It’s so close to Christmas! It’s going to be a busy few weeks, and it’s already started. The kitchen is being inspected by food hygiene so that I can sell the cakes I make in it, which inevitably meant a very thorough clean. Who knew we had so many old tins in our larder?! On average, the things we threw away had a date life of 2006…. oh dear….
Yesterday I was back up in London to watch Jake in his first rowing race; so exciting, so proud! For a novice boat, they looked amazing, so smooth and splash free! And now I’m baking for the flat christmas dinner. I tried to do a red velvet cake, but I don’t think the red food colouring had enough ooomph so it’s more just a chocolate devil’s food cake. Normally, you’d couple a red velvet cake with a cream cheese frosting, but I decided to go for an old favourite, vanilla bean frosting, as it tastes like vanilla ice cream and I didn’t fancy trying to make dairy free cream cheese frosting.

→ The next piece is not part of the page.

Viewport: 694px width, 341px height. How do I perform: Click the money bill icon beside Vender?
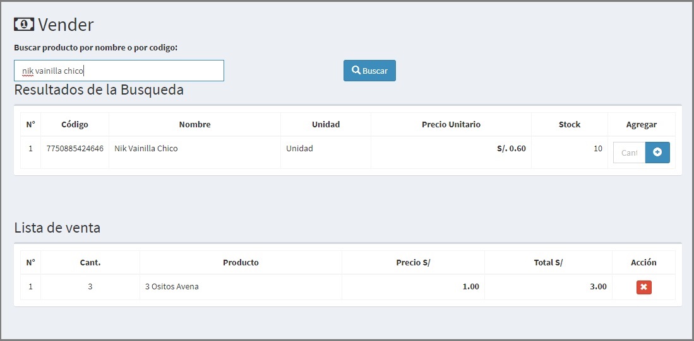pos(24,24)
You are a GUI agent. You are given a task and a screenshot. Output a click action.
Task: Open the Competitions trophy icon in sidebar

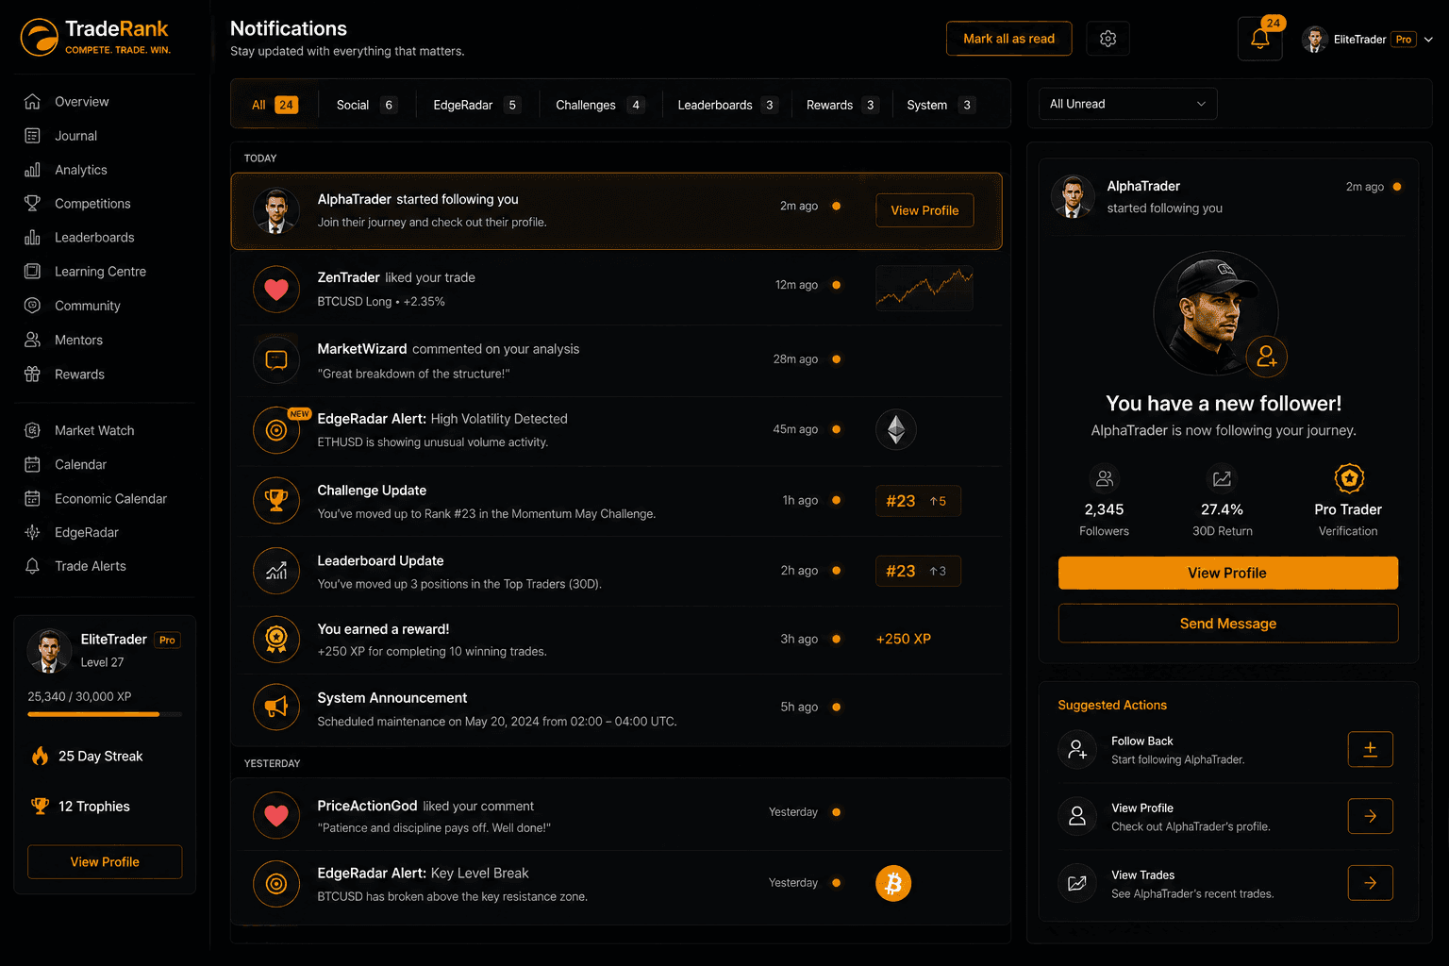(32, 203)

The method in the book I was using really made no sense, so I sort of made it up based on other chocolate cakes I had made.Serves 12 225g plain flour 1 tsp bicarbonate of soda 50g cocoa powder 125g butter (or butter alternative, I used Trex) 250g light brown muscovado sugar 3 eggs 250ml milk (or milk alternative, I used lactofree whole milk) 1 tbsp lemon juice 40ml red food colouring (preferably Dr Oetker)

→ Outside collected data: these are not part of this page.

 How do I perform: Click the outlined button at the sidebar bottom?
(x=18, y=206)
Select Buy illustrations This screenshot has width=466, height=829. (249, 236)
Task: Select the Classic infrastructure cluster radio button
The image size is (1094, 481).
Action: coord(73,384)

Preheat the oven to 180°C. Grease two 20cm cake tins and line the bases with baking paper.
Sift together the flour, bicarbonate of soda and cocoa powder into a bowl.
Cream together the butter (or Trex) and half the sugar until light and fluffy, you really can’t overdo this part. Beat the eggs, and very gradually add them to the creamed butter. Then add the remainder of the sugar. If it looks like the mixture is curdling and not taking all the eggs, you can add some of the sugar before all the egg has been added.

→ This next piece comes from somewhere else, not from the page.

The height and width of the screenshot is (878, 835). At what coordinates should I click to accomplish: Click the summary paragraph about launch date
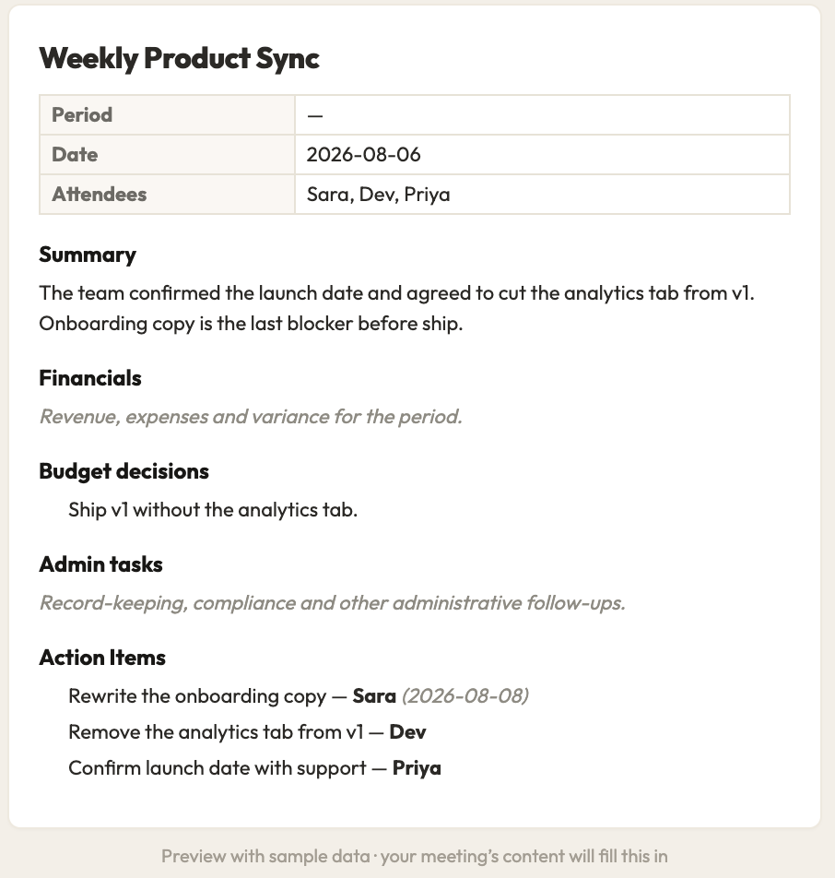[397, 308]
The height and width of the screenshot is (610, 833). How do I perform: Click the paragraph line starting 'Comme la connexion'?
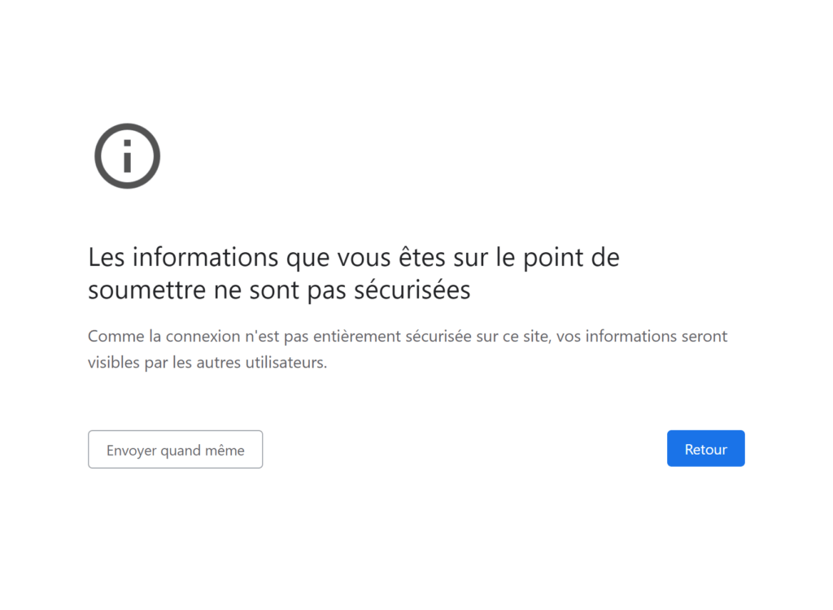(x=408, y=337)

Mix the milk with the lemon juice to sour it, and stir in the red food colouring. Alternately add a quarter of the flour mixture and the milk mixture to the creamed butter. The mixture should be moussey but not stiff.
Pour into the tins and level the surface of both.
Bake in the oven for 25-30 minutes until risen, springy to the touch and slightly coming away from the sides. Cool the cakes in the tins for about 10 minutes, then upturn the cakes onto a wire rack to cool.
Now for the frosting.750g icing sugar 340g butter (or half Trex and half Sunflower spread) 75ml milk 1½tsp vanilla bean paste
Beat together the butter and half the icing sugar, gradually add the rest of the icing sugar and beat until the mix comes together. Mix together the milk and the vanilla paste, and gradually dribble into the mixture. Beat until light and fluffy, about five minutes.
For this cake, it is very important to do a crumb coat to lock in those crumbs. For this, spread the first cake with frosting, place the second on top and cover the whole cake with a thin layer of frosting.
Put the cake in the freezer for about 15 minutes to firm up. Then cover with a generous layer of frosting, being careful not to scrape any of the crumb coat up. I then piped some stars around the top and bottom, using a closed star tip.